SPACE-SHARING PRACTICES IN THE CITY
Spatial Perspectives on Coworking Spaces and Related Practices in Beijing HE HUANG, YANGFANQI LIU, YUEBING LIANG, DAVID VARGAS and LU ZHANG Coworking space is a recent manifestation of the emerging sharing economy. This is largely due to two core driving forces: a new working style in the creative and knowledge economies, and the sharing economy, which promotes resource usage efficiency. This paper develops an analytical framework for the spatial perspectives on coworking spaces according to the core driving forces at both the urban and architectural levels, followed by empirical studies on practices related to coworking space in Beijing. The results indicate that at the city scale, coworking spaces tend to aggregate in clusters of large-scale creative and knowledge enterprises in mixeduse and high-density areas, and underutilized spaces become the key pillar. In the architectural dimension, coworking spaces tend to coexist with conventional office spaces or coliving apartments. Empirical studies in Beijing also show that coworking spaces have promoted the sustainable development of the city by renewing existing low-profit urban spaces and utilizing architectural spaces more efficiently. However, the unstable lease market of small-scale businesses, as well as marginal financial models, which profit from rental differences, challenge the survival of coworking spaces. In pursuit of capital, coworking spaces have tended to overexpand.

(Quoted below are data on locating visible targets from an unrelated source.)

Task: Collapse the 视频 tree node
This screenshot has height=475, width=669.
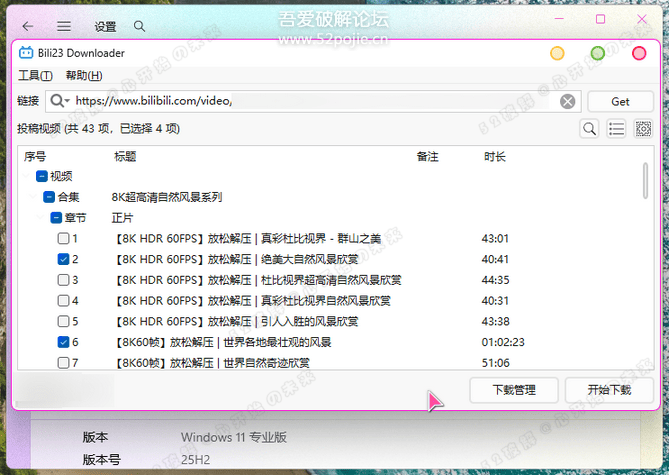Action: click(41, 176)

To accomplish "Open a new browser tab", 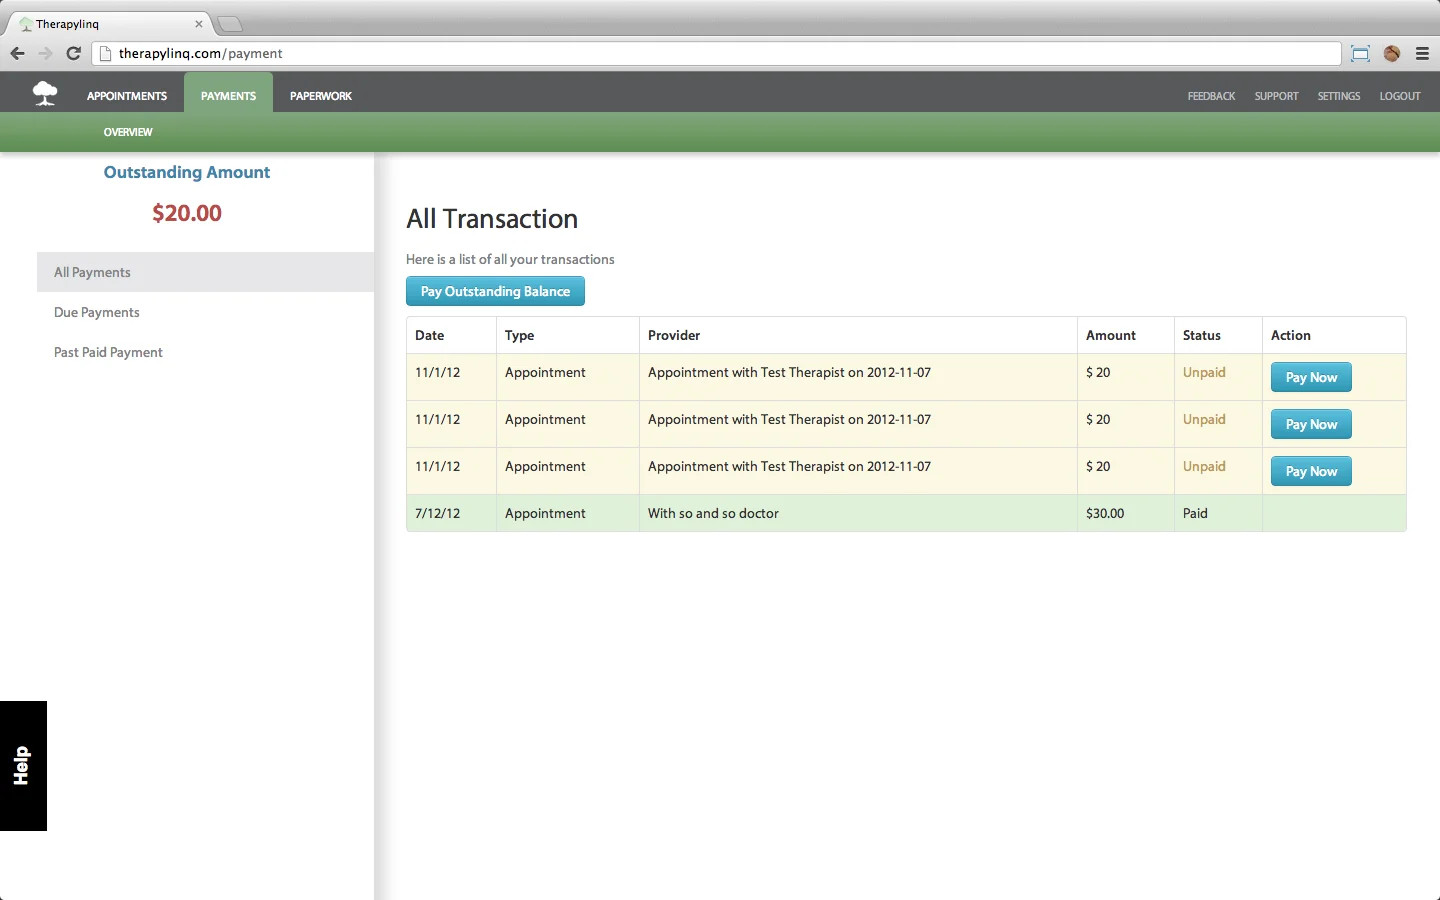I will point(230,24).
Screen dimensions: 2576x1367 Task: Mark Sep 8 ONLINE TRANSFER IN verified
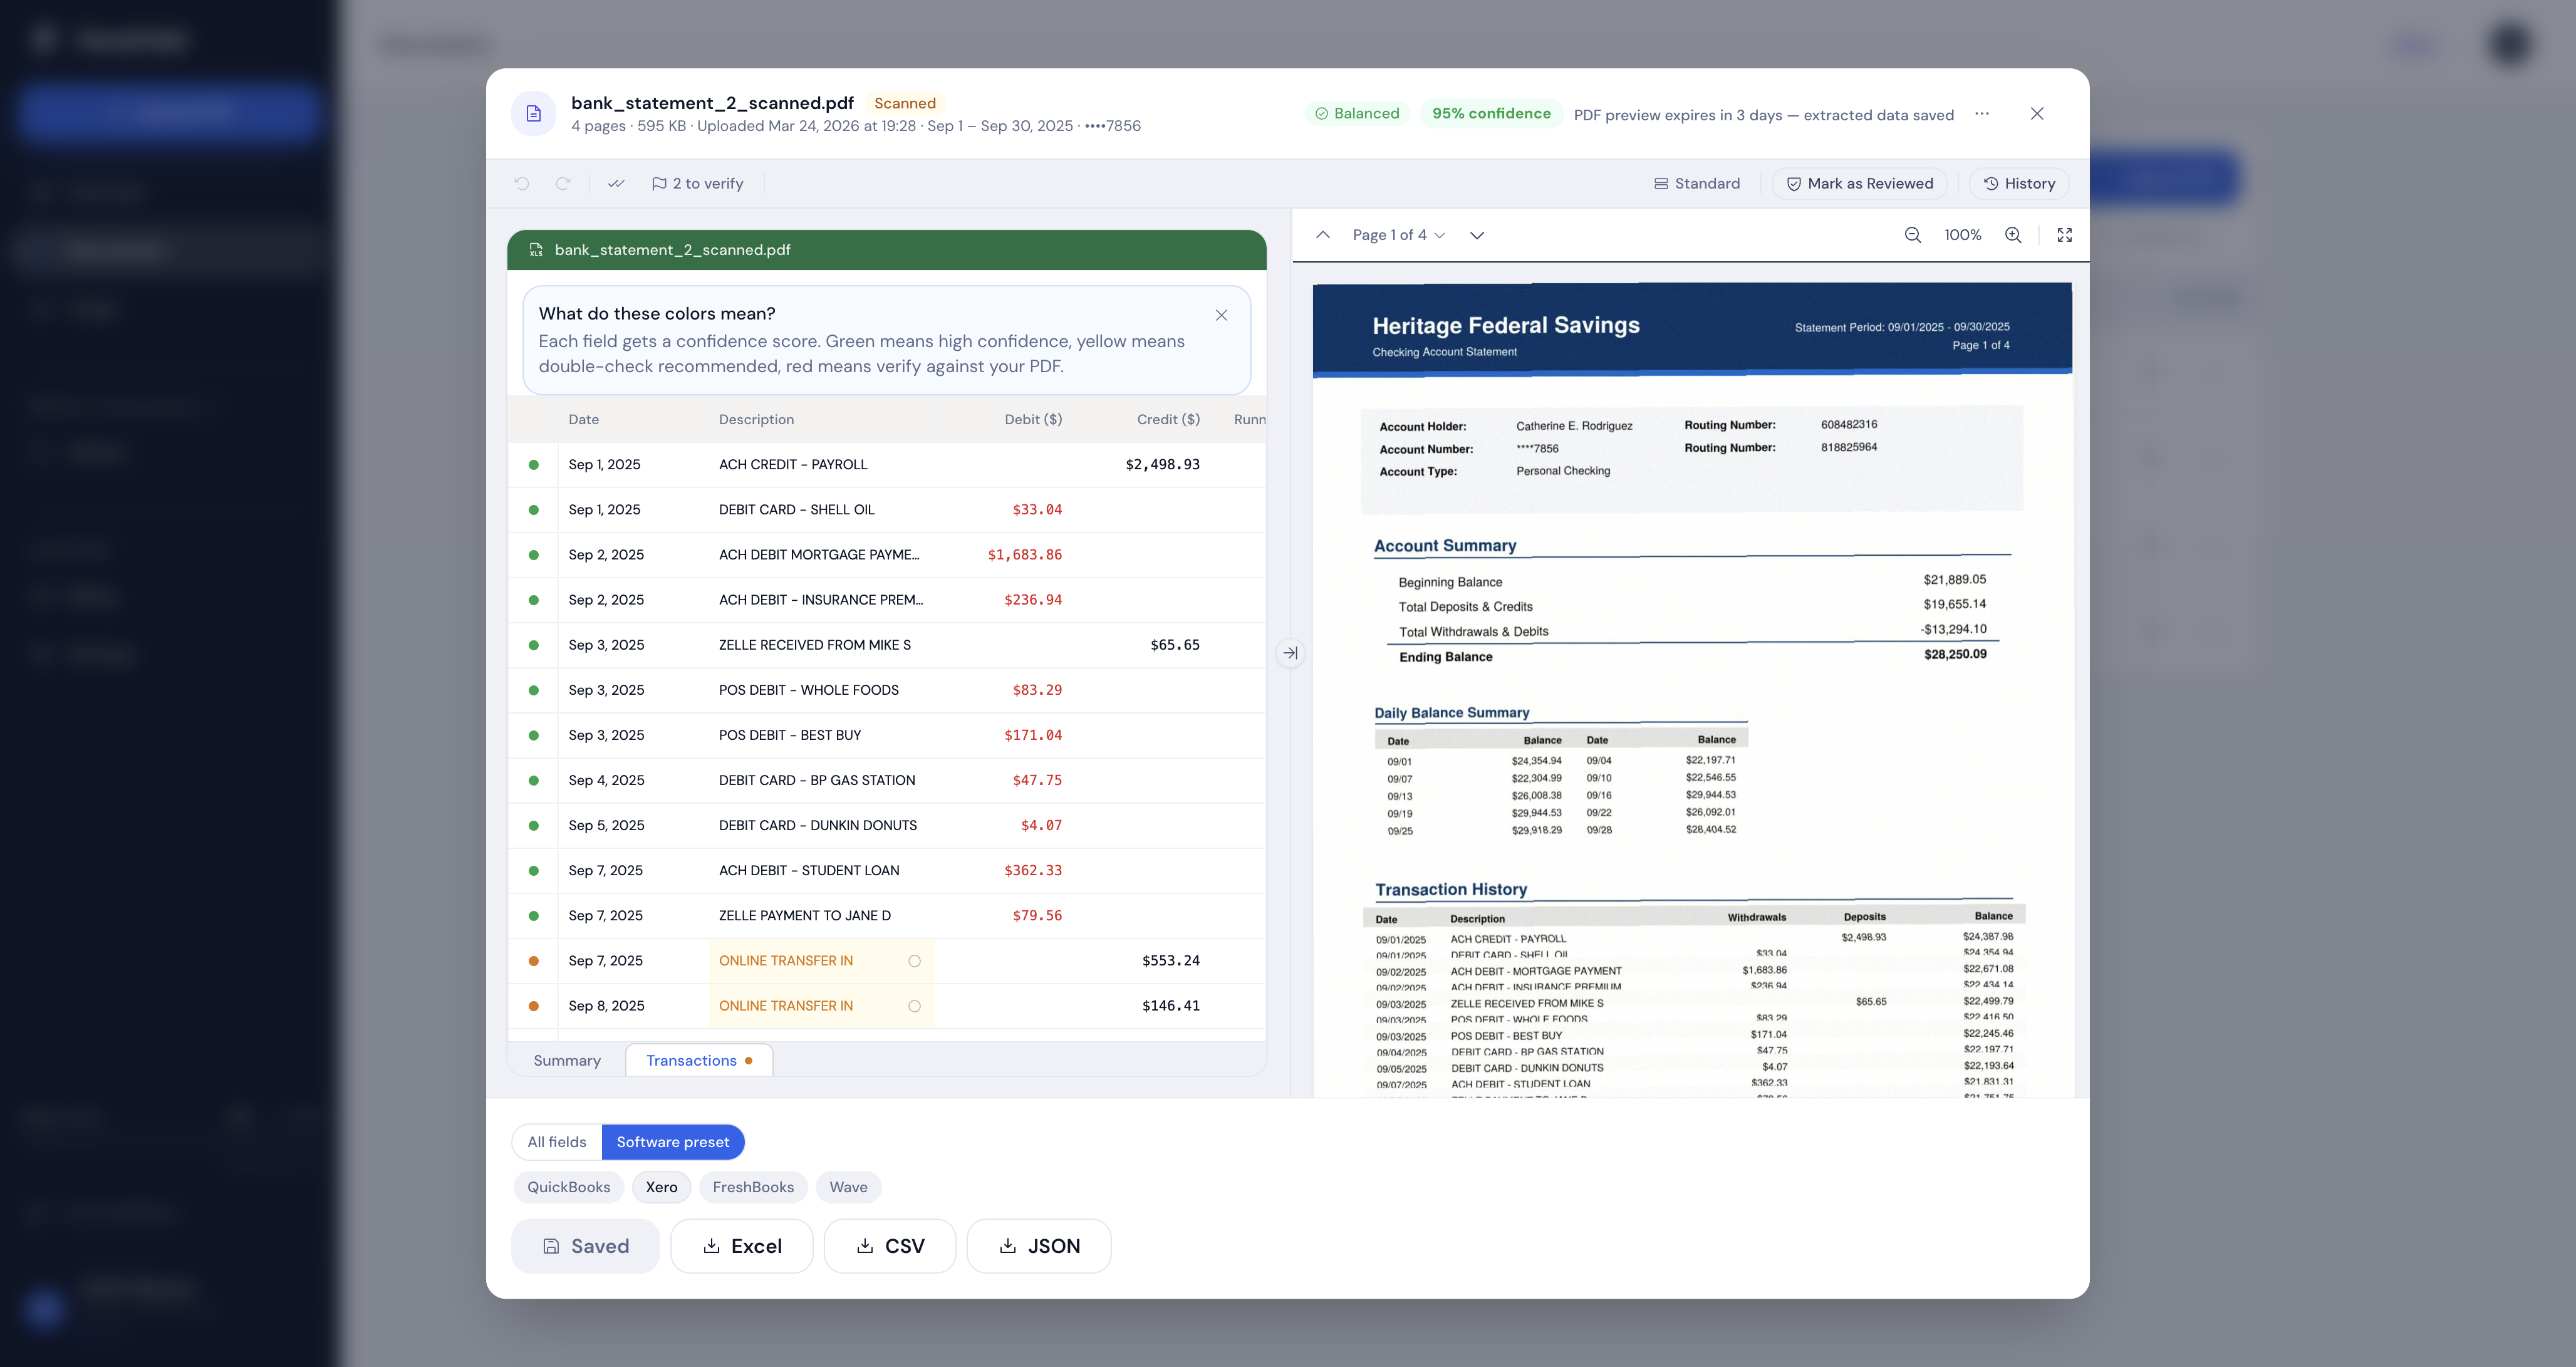(914, 1006)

Shared activities and shared urban resources, such as the sharing of knowledge, experiences, and public spaces (streets, squares, etc.), are fundamental attributes of a city. As a new urban paradigm, the concept of sharing cities has been attracting increasing attention globally with the rise of Uber, Airbnb, WeWork and other sharing economy practices. Unlike conventional modes of urban resource sharing, the new modes release once-privatized, underutilized resources for sharing (Zheng, 2016). This has also been promoted by the increase in urban population density and the development of Internet technology (Cohen and Munoz, 2016). Due to the growth of the sharing economy, coworking spaces have expanded rapidly around the world since 2005, when the first coworking space was created in San Francisco
(Moriset, 2014). Lange (2011) defined coworking spaces as the bottom-up spaces occupied by workers who strive for independence, collaborative networks, and as places that share a set of common values in a ‘collective-driven, networked approach of the open source idea translated into physical space’. Gandini (2015) interpreted coworking spaces as shared workplaces used by different sorts of intellectual professionals, mostly freelancers, working in various degrees of specialization in the vast domain of the knowledge economy. Studies on coworking spaces have mainly focused on the following aspects: First, the increase in demand for flexible workspace accompanied by the rise of creative and knowledge economies are regarded as key drivers of the growth of coworking spaces.